Stored items from a collection
+++++

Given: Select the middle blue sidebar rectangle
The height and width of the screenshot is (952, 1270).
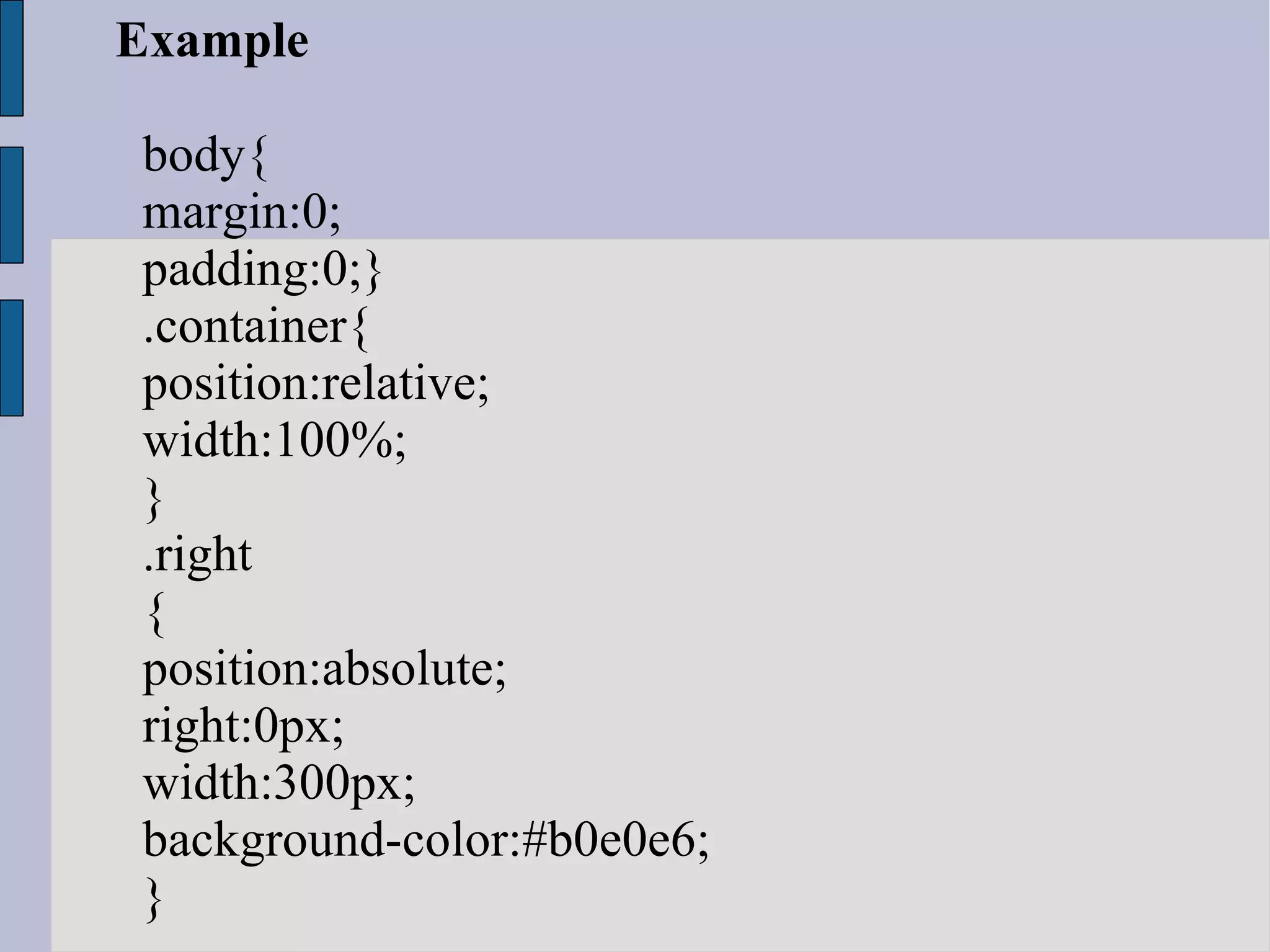Looking at the screenshot, I should point(11,205).
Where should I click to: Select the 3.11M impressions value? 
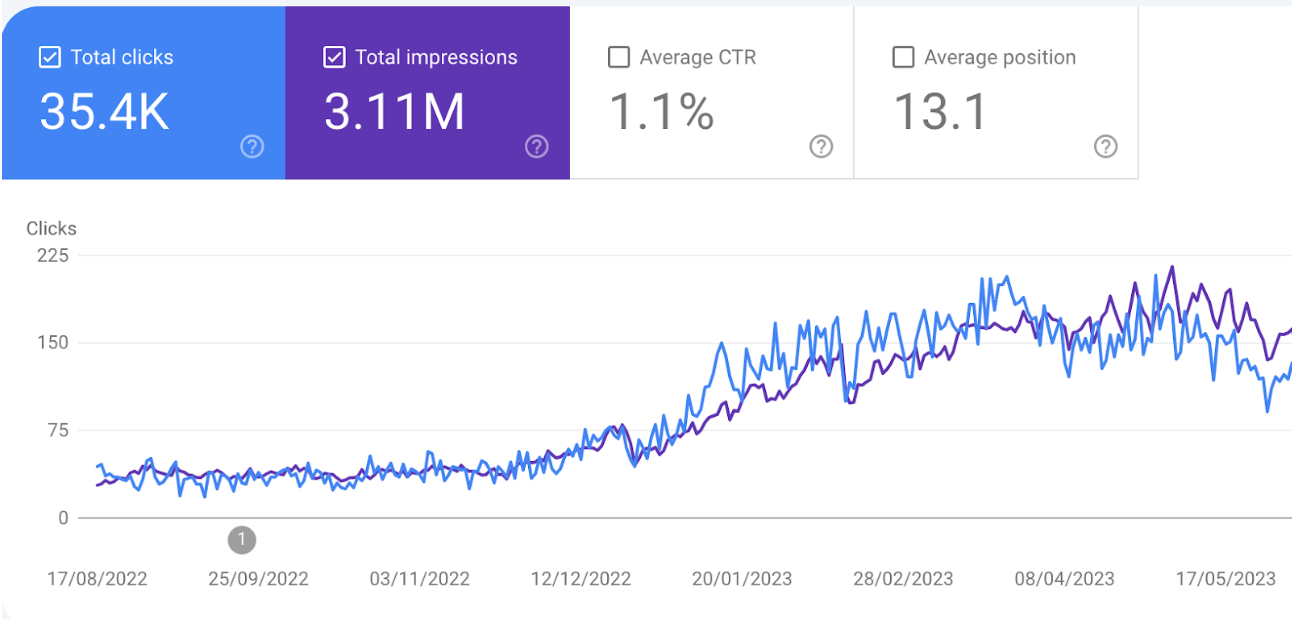394,110
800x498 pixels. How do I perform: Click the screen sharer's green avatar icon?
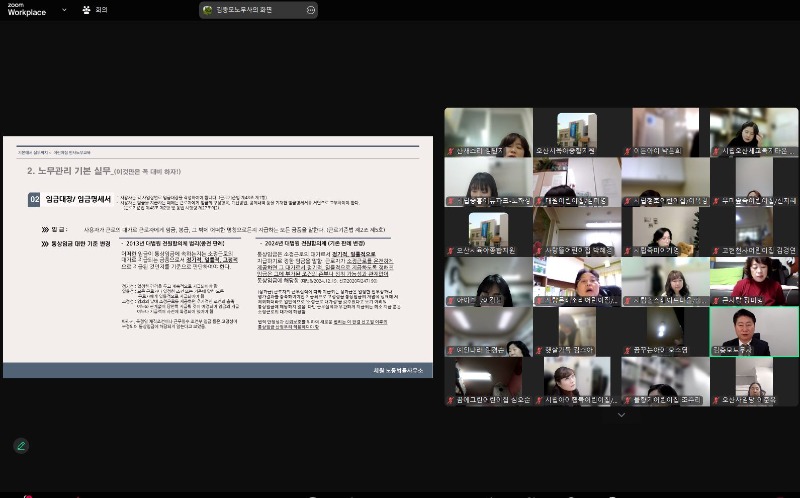(x=208, y=10)
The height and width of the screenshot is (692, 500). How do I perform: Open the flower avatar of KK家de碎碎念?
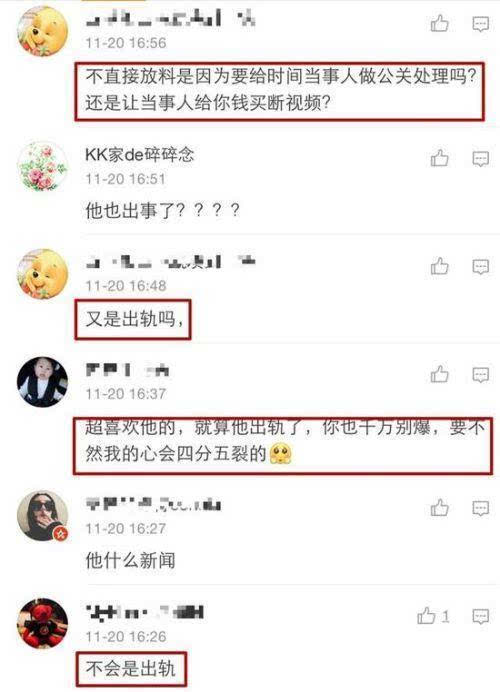tap(42, 166)
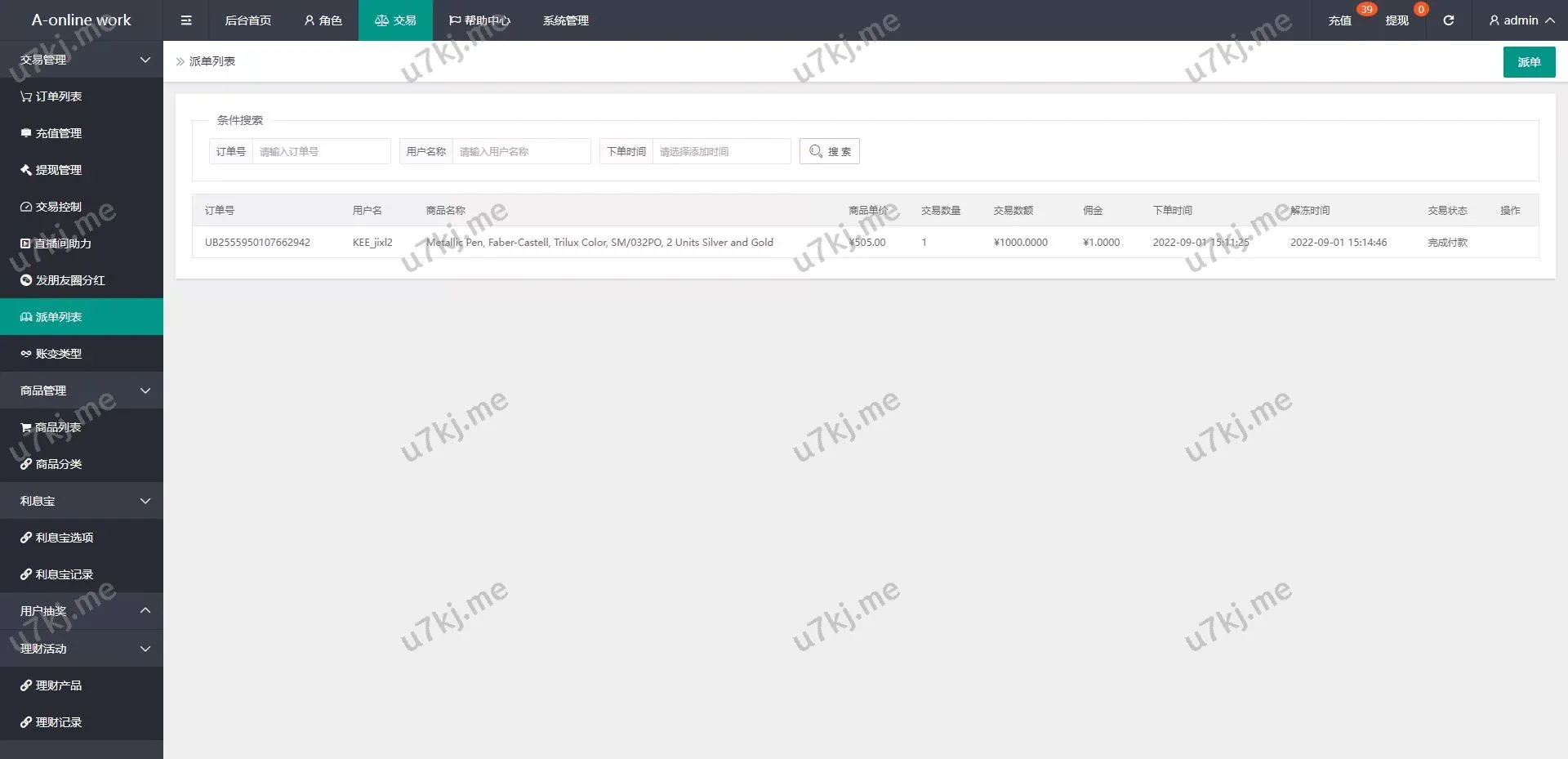Viewport: 1568px width, 759px height.
Task: Switch to the 系统管理 top tab
Action: (565, 20)
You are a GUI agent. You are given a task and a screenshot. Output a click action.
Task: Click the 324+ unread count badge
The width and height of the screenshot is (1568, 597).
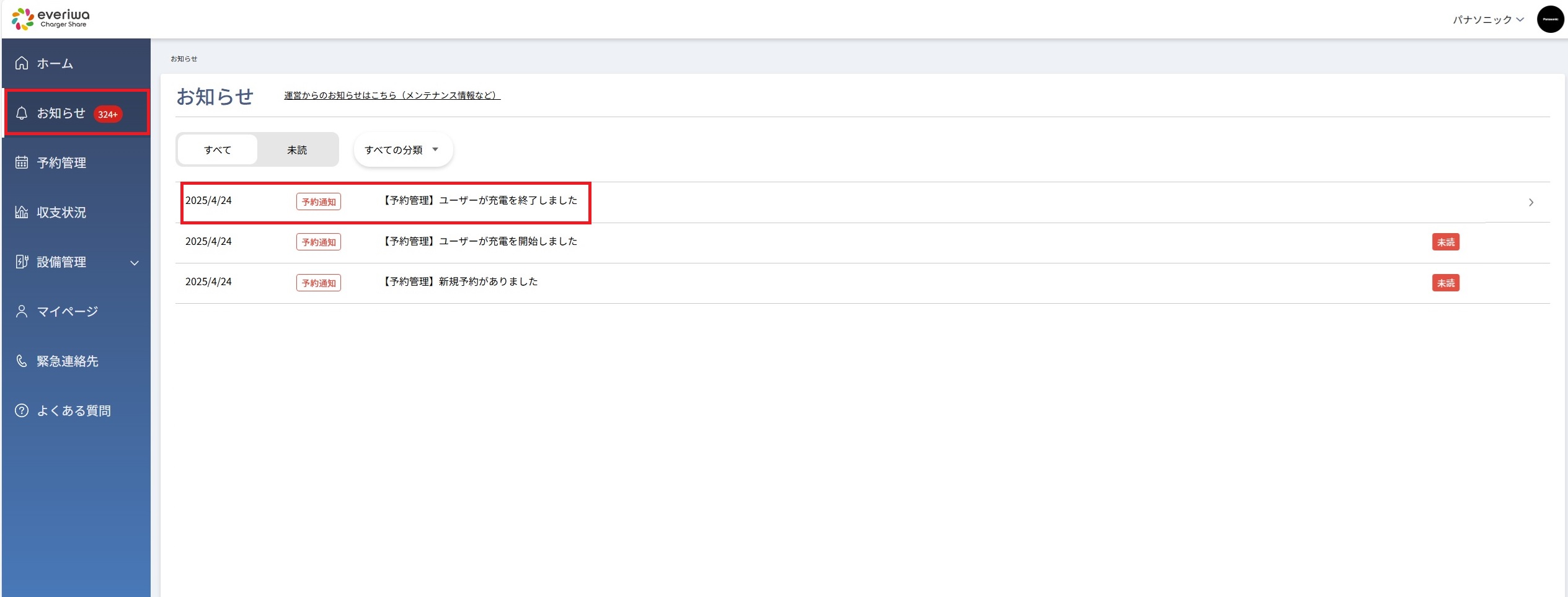(108, 114)
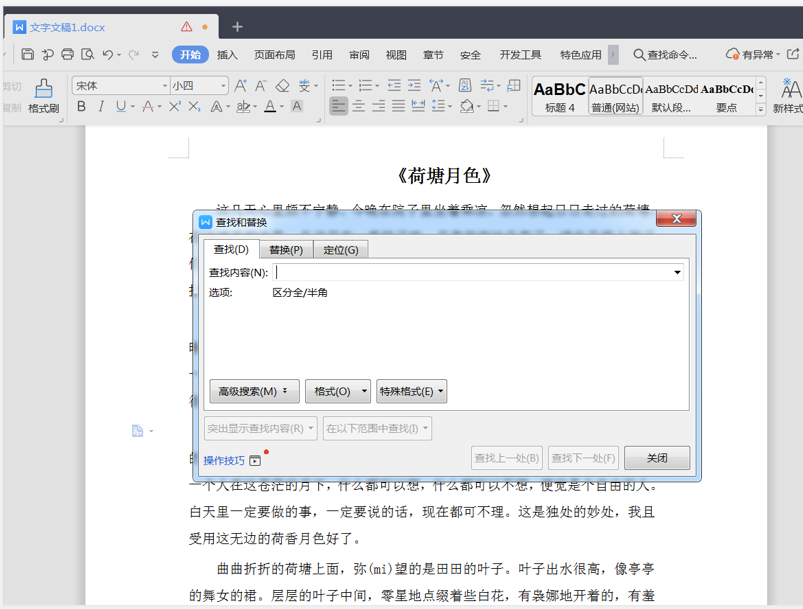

+++++

Rewrite every line of the records, replacing "avatar" with "profile picture" and keeping everything else the same. Omit the pictures from your answer.

Given: Select the middle blue sidebar rectangle
The height and width of the screenshot is (952, 1270).
Looking at the screenshot, I should point(11,205).
Where should I click to: Select the 3.11M impressions value? 
394,110
800x498 pixels. How do I perform: Click the screen sharer's green profile picture icon?
(x=208, y=10)
The height and width of the screenshot is (692, 500). How do I perform: Open the flower profile picture of KK家de碎碎念?
tap(42, 166)
Viewport: 1568px width, 759px height.
Task: Switch to the 系统管理 top tab
Action: (565, 20)
You are a GUI agent. You are given a task and a screenshot. Output a click action.
Task: Click the 324+ unread count badge
The width and height of the screenshot is (1568, 597).
(108, 114)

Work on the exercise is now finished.